Num dia olhei e ele não estava mais lá. Mesmo se livrar de algo desagradável causa uma sensação de estranheza. Tem algo errado comigo? Não paramos de achar que tem algo de errado conosco. Talvez o que está errado é o pensar tanto em si mesmo, somos obcecados com o eu mesmo, meu corpo, meus amores, minhas coisas, minhas plantas e entramos em conflito porque sabemos que não somos donos de nada.
Músicas, filmes, livros, nada mais anseio disso tudo, nada espero que eles me deem ou me preencham, se fosse a um psiquiatra talvez ele diria que estou um pouco deprimido, meio sem emoções fortes, mas como poderia estar deprimido e em paz? Se ouço uma música bonita até canto e danço, posso chorar talvez, mas se ela acabar então acabou, não vou pedir para a Alexa repetir. Me distrair mais de que? Se retorno para essa sensação de paz, de vazio, por que iria em busca de algo?

▸ **Linhas extraídas**
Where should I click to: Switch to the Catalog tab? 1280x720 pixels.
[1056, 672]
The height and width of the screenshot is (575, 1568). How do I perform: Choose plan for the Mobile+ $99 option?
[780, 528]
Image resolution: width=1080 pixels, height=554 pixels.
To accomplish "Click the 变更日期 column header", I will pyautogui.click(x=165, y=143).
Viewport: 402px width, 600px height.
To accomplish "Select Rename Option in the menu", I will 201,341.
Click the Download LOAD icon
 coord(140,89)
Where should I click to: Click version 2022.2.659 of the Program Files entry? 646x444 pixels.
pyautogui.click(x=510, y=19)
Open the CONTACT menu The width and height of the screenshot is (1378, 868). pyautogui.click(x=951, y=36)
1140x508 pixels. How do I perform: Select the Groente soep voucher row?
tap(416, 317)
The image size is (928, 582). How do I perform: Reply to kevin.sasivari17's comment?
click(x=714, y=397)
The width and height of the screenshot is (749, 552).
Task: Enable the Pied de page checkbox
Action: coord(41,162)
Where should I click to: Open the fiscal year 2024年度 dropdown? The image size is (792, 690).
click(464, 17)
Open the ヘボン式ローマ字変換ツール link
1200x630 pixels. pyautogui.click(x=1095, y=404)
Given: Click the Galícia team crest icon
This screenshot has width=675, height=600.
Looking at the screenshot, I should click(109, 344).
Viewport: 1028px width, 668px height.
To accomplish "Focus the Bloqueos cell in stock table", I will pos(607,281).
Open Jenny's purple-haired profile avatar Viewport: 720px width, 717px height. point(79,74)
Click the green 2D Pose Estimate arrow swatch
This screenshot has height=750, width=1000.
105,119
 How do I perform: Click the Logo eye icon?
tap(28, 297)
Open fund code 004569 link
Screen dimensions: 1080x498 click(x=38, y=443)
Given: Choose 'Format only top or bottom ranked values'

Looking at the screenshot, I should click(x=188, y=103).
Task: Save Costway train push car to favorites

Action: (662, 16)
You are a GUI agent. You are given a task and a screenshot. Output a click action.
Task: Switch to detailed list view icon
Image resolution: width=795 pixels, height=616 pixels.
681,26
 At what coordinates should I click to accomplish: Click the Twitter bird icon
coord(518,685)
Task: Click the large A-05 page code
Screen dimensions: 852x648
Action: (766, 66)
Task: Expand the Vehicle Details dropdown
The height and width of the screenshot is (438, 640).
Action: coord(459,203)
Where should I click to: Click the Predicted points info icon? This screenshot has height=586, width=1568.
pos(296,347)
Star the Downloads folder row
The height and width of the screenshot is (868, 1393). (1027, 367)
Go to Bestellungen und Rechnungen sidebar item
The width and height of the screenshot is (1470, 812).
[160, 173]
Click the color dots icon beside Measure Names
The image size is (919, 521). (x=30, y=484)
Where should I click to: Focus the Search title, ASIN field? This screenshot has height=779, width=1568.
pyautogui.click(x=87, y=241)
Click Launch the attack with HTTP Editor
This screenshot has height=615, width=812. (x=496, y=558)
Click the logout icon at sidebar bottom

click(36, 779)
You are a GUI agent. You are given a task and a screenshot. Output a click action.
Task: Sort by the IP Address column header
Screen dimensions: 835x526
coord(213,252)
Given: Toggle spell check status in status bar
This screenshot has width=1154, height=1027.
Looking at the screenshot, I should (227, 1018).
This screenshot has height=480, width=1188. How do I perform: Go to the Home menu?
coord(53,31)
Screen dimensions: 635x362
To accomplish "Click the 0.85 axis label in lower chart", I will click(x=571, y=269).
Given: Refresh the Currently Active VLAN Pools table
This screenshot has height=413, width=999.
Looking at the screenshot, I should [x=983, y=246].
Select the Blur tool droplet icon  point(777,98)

▸ **Tarefas a realizar**
a: Reescreva de forma mais concisa o parágrafo do trecho que começa com "Músicas, filmes, livros", preservando suas ideias principais.
b: Transcreva do trecho, sem qualquer alteração, a passagem que vai de "Num dia olhei" a "donos de nada.".
As linhas não têm relação alguma com esta atividade.

▸ **Respostas apresentadas**
a: Não anseio mais por músicas, filmes ou livros, nem espero que me preencham. Um psiquiatra talvez me considerasse um pouco deprimido, sem emoções fortes, mas como estar deprimido e em paz? Uma música bonita ainda me faz cantar, dançar ou até chorar, mas, quando termina, não peço à Alexa que a repita. Se retorno a essa sensação de paz e de vazio, não há por que buscar distração.

b:
Num dia olhei e ele não estava mais lá. Mesmo se livrar de algo desagradável causa uma sensação de estranheza. Tem algo errado comigo? Não paramos de achar que tem algo de errado conosco. Talvez o que está errado é o pensar tanto em si mesmo, somos obcecados com o eu mesmo, meu corpo, meus amores, minhas coisas, minhas plantas e entramos em conflito porque sabemos que não somos donos de nada.